The data: Begin

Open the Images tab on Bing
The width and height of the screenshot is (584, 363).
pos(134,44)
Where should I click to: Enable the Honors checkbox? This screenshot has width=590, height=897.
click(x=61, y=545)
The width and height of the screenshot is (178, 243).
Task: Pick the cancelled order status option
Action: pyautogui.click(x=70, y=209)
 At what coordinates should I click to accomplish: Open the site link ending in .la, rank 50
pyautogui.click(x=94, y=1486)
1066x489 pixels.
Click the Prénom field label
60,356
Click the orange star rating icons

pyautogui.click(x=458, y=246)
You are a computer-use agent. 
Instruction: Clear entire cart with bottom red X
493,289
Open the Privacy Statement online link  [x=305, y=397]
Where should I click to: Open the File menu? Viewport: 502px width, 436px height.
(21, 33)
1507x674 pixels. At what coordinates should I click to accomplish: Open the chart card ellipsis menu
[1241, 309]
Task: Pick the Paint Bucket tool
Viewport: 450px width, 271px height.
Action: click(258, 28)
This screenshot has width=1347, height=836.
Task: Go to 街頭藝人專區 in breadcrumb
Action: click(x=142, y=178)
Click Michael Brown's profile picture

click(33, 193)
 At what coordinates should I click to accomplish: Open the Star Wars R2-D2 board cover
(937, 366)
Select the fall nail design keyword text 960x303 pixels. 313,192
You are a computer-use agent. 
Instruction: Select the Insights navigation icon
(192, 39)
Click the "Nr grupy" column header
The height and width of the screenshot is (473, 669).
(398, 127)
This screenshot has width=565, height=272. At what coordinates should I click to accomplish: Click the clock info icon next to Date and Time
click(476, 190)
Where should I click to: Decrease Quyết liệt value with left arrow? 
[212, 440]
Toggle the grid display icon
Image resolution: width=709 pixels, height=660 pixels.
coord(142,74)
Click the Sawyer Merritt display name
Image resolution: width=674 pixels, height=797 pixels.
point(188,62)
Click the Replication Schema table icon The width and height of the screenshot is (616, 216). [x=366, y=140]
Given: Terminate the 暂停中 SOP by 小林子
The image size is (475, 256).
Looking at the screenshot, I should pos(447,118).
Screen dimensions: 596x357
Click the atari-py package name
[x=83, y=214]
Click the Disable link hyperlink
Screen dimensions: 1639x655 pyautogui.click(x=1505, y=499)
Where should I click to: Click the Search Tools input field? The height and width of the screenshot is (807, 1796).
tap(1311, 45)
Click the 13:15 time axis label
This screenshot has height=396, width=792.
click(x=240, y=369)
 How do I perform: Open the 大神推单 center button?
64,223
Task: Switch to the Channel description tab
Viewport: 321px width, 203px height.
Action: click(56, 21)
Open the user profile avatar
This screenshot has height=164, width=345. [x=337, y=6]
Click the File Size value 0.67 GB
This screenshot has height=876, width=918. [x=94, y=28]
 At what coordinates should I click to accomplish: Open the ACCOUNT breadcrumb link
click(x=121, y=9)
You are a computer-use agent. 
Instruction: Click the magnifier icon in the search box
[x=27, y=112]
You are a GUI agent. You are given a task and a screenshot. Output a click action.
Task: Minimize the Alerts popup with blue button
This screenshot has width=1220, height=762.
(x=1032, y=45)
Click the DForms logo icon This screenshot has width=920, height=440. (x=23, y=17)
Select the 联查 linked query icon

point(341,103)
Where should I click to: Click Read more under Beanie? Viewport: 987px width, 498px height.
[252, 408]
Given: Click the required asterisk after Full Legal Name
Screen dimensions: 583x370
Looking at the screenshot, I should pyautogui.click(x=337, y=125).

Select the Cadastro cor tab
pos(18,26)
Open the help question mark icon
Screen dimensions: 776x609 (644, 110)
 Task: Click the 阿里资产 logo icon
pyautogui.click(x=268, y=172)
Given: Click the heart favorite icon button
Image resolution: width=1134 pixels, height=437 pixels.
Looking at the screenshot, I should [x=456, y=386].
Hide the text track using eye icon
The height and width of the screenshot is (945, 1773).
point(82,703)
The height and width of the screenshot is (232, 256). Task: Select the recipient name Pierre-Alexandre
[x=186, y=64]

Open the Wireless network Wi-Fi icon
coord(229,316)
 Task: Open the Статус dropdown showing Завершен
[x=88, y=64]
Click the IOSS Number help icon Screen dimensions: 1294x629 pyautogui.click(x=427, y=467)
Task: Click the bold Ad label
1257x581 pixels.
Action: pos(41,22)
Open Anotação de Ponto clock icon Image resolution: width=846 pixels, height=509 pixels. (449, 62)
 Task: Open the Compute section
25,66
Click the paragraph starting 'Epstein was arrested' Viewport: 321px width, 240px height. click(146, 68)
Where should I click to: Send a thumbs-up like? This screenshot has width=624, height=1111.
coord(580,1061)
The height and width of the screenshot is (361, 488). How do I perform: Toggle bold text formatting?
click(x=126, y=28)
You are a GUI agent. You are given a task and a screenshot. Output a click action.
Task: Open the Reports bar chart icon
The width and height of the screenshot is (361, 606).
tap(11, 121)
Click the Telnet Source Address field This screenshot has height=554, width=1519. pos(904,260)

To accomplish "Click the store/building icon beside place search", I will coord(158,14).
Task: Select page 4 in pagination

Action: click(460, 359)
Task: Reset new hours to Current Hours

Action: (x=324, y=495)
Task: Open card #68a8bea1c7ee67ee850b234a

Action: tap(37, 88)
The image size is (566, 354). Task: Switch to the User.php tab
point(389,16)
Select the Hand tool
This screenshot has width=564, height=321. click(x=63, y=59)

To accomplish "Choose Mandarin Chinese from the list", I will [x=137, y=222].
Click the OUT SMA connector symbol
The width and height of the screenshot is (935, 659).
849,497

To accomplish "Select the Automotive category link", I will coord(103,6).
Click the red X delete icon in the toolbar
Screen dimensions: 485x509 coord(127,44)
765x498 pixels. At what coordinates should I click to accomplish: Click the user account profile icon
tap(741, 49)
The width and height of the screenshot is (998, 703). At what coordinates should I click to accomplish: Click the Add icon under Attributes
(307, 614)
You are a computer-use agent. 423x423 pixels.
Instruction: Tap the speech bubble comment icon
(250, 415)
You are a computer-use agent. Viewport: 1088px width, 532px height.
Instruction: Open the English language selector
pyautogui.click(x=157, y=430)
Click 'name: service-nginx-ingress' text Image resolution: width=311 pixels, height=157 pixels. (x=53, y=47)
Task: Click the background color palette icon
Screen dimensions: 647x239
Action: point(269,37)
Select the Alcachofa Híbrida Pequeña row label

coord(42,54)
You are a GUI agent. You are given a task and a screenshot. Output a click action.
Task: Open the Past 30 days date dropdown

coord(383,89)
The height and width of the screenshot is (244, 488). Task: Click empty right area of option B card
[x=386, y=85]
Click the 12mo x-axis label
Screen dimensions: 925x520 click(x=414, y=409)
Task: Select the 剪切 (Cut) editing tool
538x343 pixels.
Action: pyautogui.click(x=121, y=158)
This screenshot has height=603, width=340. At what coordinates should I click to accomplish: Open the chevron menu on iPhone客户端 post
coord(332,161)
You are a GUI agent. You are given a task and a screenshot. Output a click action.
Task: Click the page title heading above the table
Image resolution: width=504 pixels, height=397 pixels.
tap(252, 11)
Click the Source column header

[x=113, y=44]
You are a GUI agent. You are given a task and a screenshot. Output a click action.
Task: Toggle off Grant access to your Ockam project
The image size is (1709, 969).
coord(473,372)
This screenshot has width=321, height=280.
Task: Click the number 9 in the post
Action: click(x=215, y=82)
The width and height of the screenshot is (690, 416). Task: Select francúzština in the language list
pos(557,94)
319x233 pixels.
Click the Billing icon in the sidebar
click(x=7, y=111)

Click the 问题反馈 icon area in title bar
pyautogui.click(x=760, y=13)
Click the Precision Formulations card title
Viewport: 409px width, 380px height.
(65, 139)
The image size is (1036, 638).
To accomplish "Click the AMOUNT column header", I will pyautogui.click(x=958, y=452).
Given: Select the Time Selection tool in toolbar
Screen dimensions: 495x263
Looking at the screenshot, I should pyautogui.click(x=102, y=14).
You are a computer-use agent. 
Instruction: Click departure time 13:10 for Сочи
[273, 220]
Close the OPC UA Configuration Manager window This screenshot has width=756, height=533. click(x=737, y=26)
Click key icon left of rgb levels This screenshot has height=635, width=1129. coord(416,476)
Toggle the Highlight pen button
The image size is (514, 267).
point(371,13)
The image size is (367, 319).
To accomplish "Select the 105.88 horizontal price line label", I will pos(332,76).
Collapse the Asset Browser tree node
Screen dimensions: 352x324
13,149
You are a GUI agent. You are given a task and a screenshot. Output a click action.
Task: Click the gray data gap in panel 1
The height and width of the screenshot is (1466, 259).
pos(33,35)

The data: End

What this task involves: Go through the records. Copy each line where "will" appears.

Response below:
To accomplish "Click the store/building icon beside place search", I will coord(158,14).
To accomplish "Choose Mandarin Chinese from the list", I will [x=137, y=222].
To accomplish "Select the Automotive category link", I will coord(103,6).
To accomplish "Click the AMOUNT column header", I will pyautogui.click(x=958, y=452).
To accomplish "Select the 105.88 horizontal price line label", I will pos(332,76).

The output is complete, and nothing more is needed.